▶ _TEXTAUSZUG_:
● ● ● ● ● ● ●
Angesichts solcher Vereinnahmung und ihrer dramatischen Folgen spricht man heute von „einem dritten Strukturwandel“ respektive „einer digitalen Transformation der Öffentlichkeit“. Diese wird überwiegend als verschärfte Entmündigung aufgefasst, obwohl die neue „Netzwerköffentlichkeit“ durch eine gewisse „Reflexivität des Diskurses“ geprägt sei. Dem stehe jedoch gegenüber, dass sich der Diskurs insgesamt im Kontext finanzieller und politischer Macht abspiele, wobei Macht im Sinne Max Webers definiert wird als „jede Chance, innerhalb einer sozialen Beziehung den eigenen Willen auch gegen Widerstreben durchzusetzen, gleichviel worauf diese Chance beruht“. Dabei geht es zunächst einmal nicht um die geteilten Inhalte der Akteure selbst, sondern um das Vermögen, Social Media, Blogs oder Portale frei von Zensur und Verboten bereitzustellen und am Leben zu erhalten. Dieses vor allem ökonomische, aber auch strategische Potenzial ist heute die conditio sine qua non aller Bestrebungen, sich in öffentliche Debatten einzumischen und sich in ihnen Gehör zu verschaffen.

 

Diffuse, aber atmende Öffentlichkeit

 

Hier kommt, gerade was die „User“ angeht, Whiteheads ontologische Differenz ins Spiel. Nicht nur sind die „Follower“ der Social Media vielfach zugleich Redaktion und Publikum; auch ein Großteil der Portale und Blogs hat rege genutzte Kommentarfunktionen, die laufend Resonanz, Rückkopplung oder, wie es in der Informatik heißt, Feedback ermöglichen. Während die klassischen Medien ihr Publikum nach dem Prinzip des Nürnberger Trichters (in der Pädagogik Frontalunterricht genannt) mit „Informationen“ und „Interpretationen“ abfüllen, wogegen nur „gar nicht erst ignorieren“ hilft, eröffnen die Social Media einen öffentlichen Raum, in dem die Einzelnen miterleben können, wie aus dem Wirrwarr von Reden und Gegenreden wechselnde Stimmungen und Meinungen emergieren. Derart sind sie Teil einer diffusen, aber atmenden und pulsierenden Öffentlichkeit, die es erlaubt, hinter der Realität von Texten, Zeichen & Bildern die Wirklichkeit wohltemperierter oder heftiger Reaktionen live zu erfassen. Auf diese Weise wird der monadische Autor und Rezipient überwunden, und es entsteht momentan eine durch kollektive Wirklichkeit vermittelte geteilte Realität.
● ● ● ● ● ● ●
▶ _ANGEZEIGTE DATEN_:
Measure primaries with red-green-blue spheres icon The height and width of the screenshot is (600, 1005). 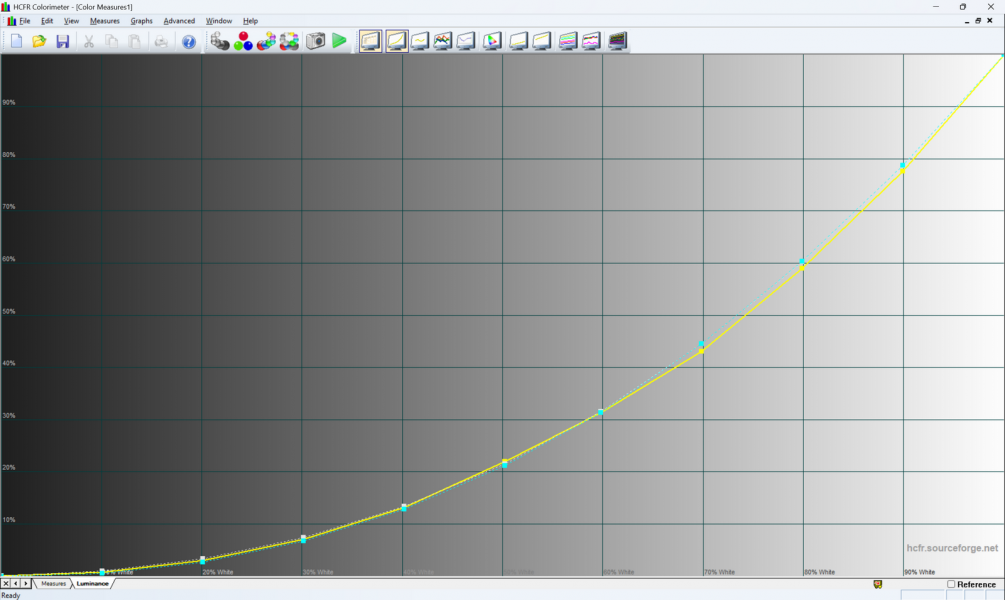(x=243, y=41)
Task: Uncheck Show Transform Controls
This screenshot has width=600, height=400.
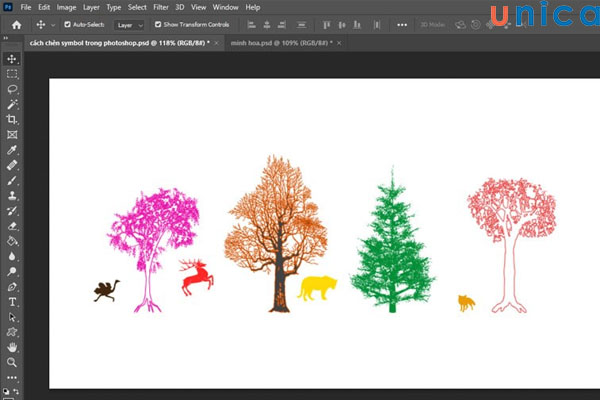Action: click(158, 23)
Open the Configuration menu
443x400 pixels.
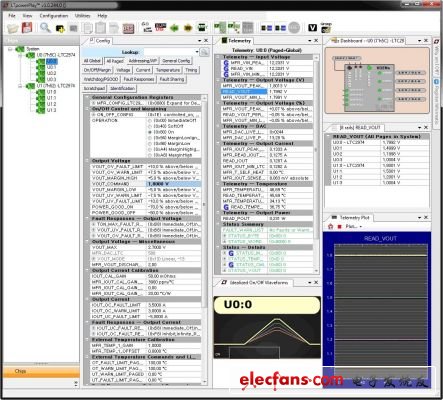(54, 16)
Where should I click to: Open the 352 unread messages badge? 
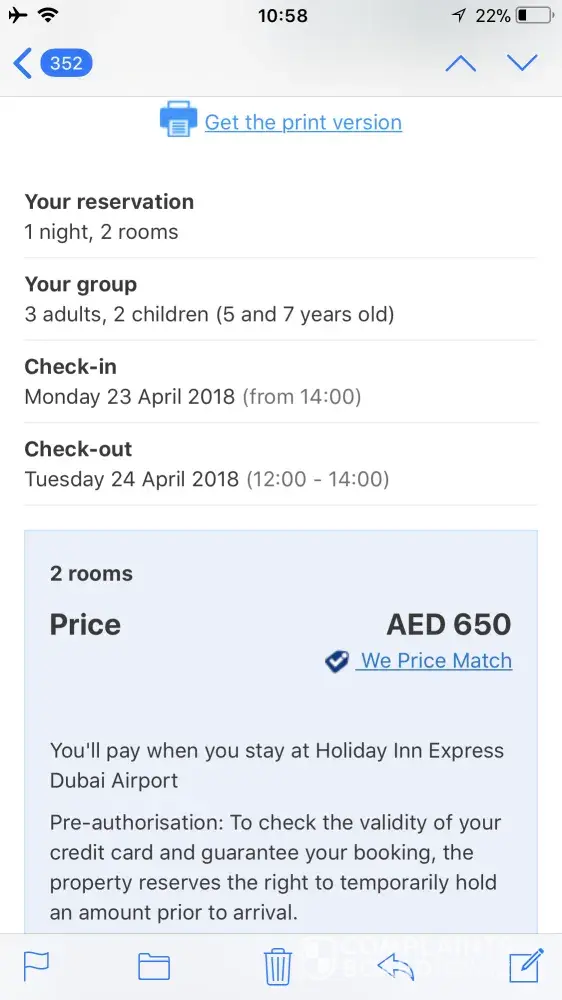point(66,63)
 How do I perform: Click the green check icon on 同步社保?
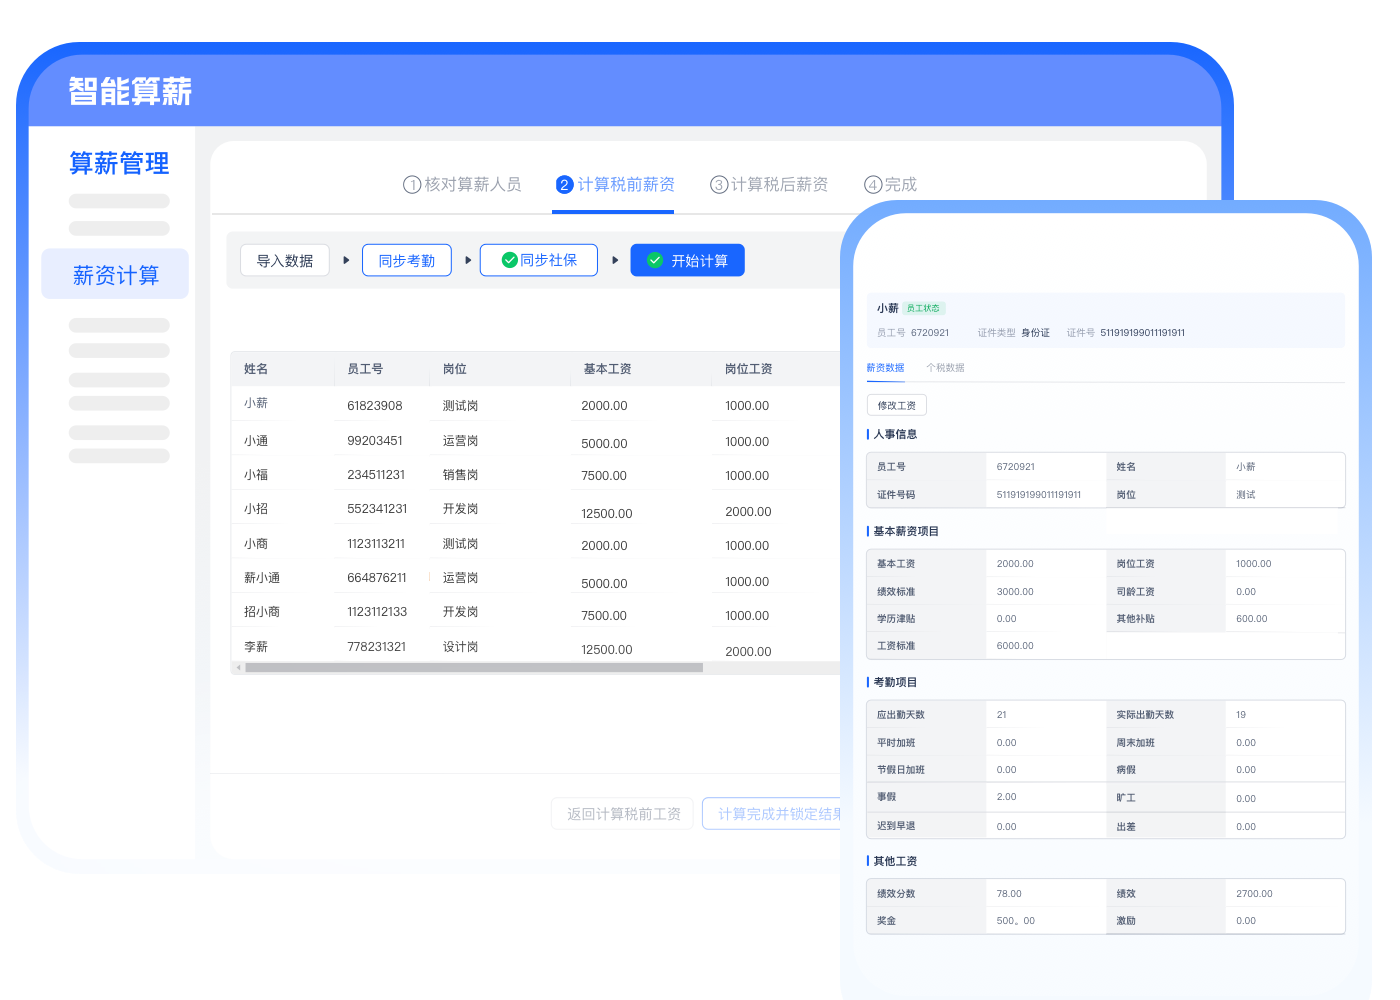pos(509,260)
● ● ● ● ● ● ●
▶ _BITTE BEARBEITEN_:
1. Welchen Namen hat das Prinzip des Nürnberger Trichters laut dem Text über die digitale Öffentlichkeit in der Pädagogik?
2. Zähl alle Begriffe auf, die der Text über die digitale Öffentlichkeit für das nennt, was die Kommentarfunktionen laufend ermöglichen.
3. Schreib den Text über die digitale Öffentlichkeit nach seinem letzten Satz weiter.
Die Zeilen haben nichts mit dem Text über die digitale Öffentlichkeit zu tun.

▶ _ENDERGEBNISSE_:
1. Frontalunterricht

2. Resonanz, Rückkopplung, Feedback

3.
 


Alfred North Whitehead: Überall Prozesse
Alfred North Whitehead: Überall Prozesse

Gewiss kann dieser Austausch kaum als „bürgerliches Raisonnement“ gelten, zumal er nicht, wie es Habermas vorschwebte, dem Kriterium des Strebens nach Vernunft genügt. Eher ist er, auch durch den Impuls prompter Replik und das Motiv, sich möglichst kurz zu fassen, würzig, spontan und affektbetont, mit wohlüberlegten Einsprengseln. Oft geht es in erster Linie darum, sich abzureagieren, wenn etwas auf der Seele brennt, und genau diese Ventilfunktion lässt ein viel realistischeres oder wahreres Bild der öffentlichen Stimmung entstehen als Meinungsumfragen oder sozialpsychologische Analysen.

 

Ist die Regierung der Staat?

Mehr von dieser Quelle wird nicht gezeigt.